One of the reasons for their wimpy plan is that TA has failed to include GHG reduction as a corporate key performance metric. TA has adopted non-finanical key performance measures such as Availability and Safety but not GHG reduction. Sadly, TA’s annual report measures future progress (page 58) using GHG Intensity metrics as if they are useful metrics. As a result, their executives can pocket bonus compensation while continuing to pollute our air.
Clearly TA’s leadership needs to hear from their green-minded investors that how they make money is just as important has how much money they make!! Mr.
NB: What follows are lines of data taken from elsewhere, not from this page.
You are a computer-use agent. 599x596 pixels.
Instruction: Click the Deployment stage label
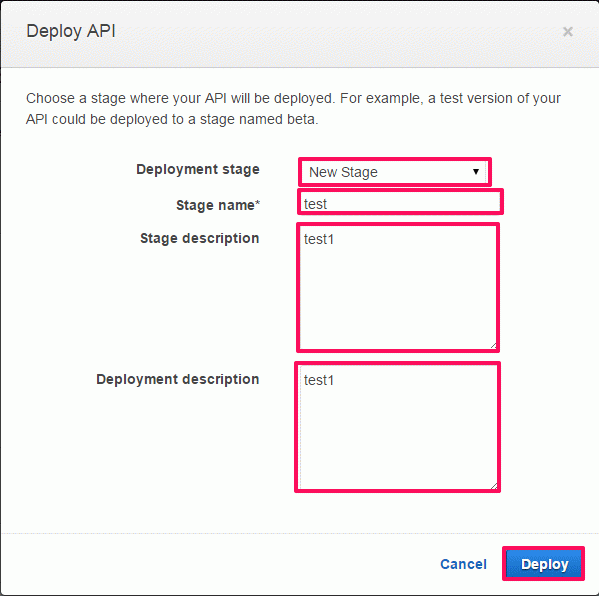(x=198, y=169)
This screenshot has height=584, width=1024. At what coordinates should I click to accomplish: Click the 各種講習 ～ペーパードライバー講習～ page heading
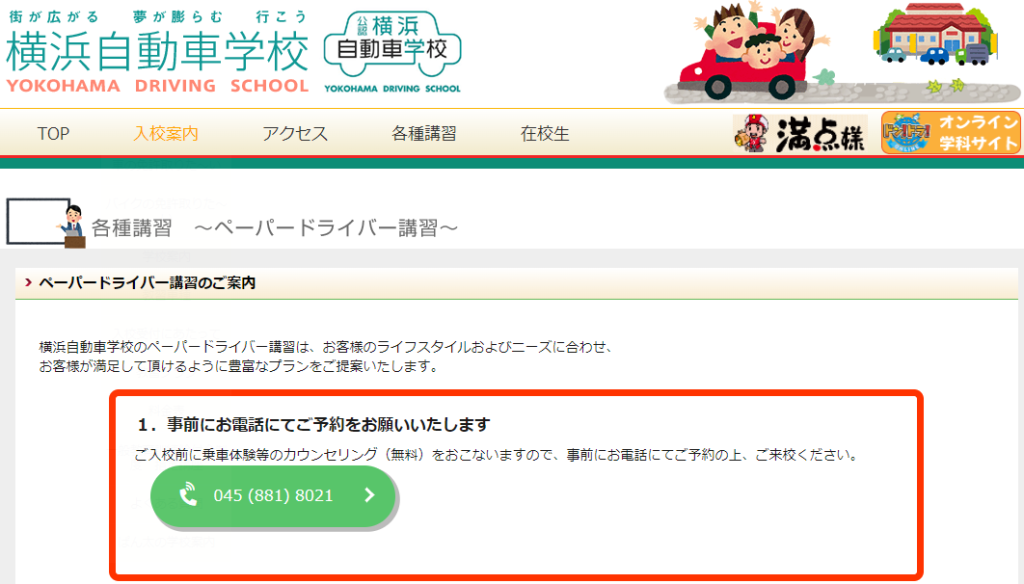point(274,228)
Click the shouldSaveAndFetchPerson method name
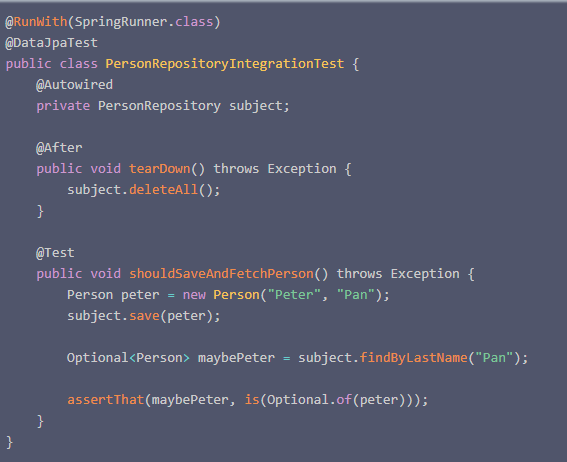This screenshot has height=462, width=567. [x=221, y=274]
Gordon Giffin is the Board member who Chairs the Governance & Environment Committee of the Board.
Ontario Power Generation (OPG) is Canada’s largest government-owned electricity producer, producing 22% of its 21.7 GW from GHG-emitting gas and coal sources. OPG has established a target of zero production from coal by 2014 but also uses an intensity-based metric to measure progress.
This enables OPG to crow about a 2% reduction per GWhr while pumping out 28.4 Mt of GHG in 2007 – more than the entire oil sands industry. Under OPG’s flimsy plan, their zero-coal target can be acheived by replacing coal-sourced power with gas-sourced power. Since fewer GHG are produced by gas than coal, their intensity-based metric will show a reduction while total GHG pollution continues to increase.
OPG’s public relations also fail to come clean on the fact that OPG’s “renewable” power sources are actually dominated by nuclear power production which is neither green nor a renewable resource. While nuclear is “clean” from a GHG perspective, only 26% of the 21 GW produced in Ontario in August 2009 was from renewable and green sources.
OPG gets its marching orders from Mr. Gerry Phillips, Ontario’s Minister of Energy. I’m sure he’d like to hear from you.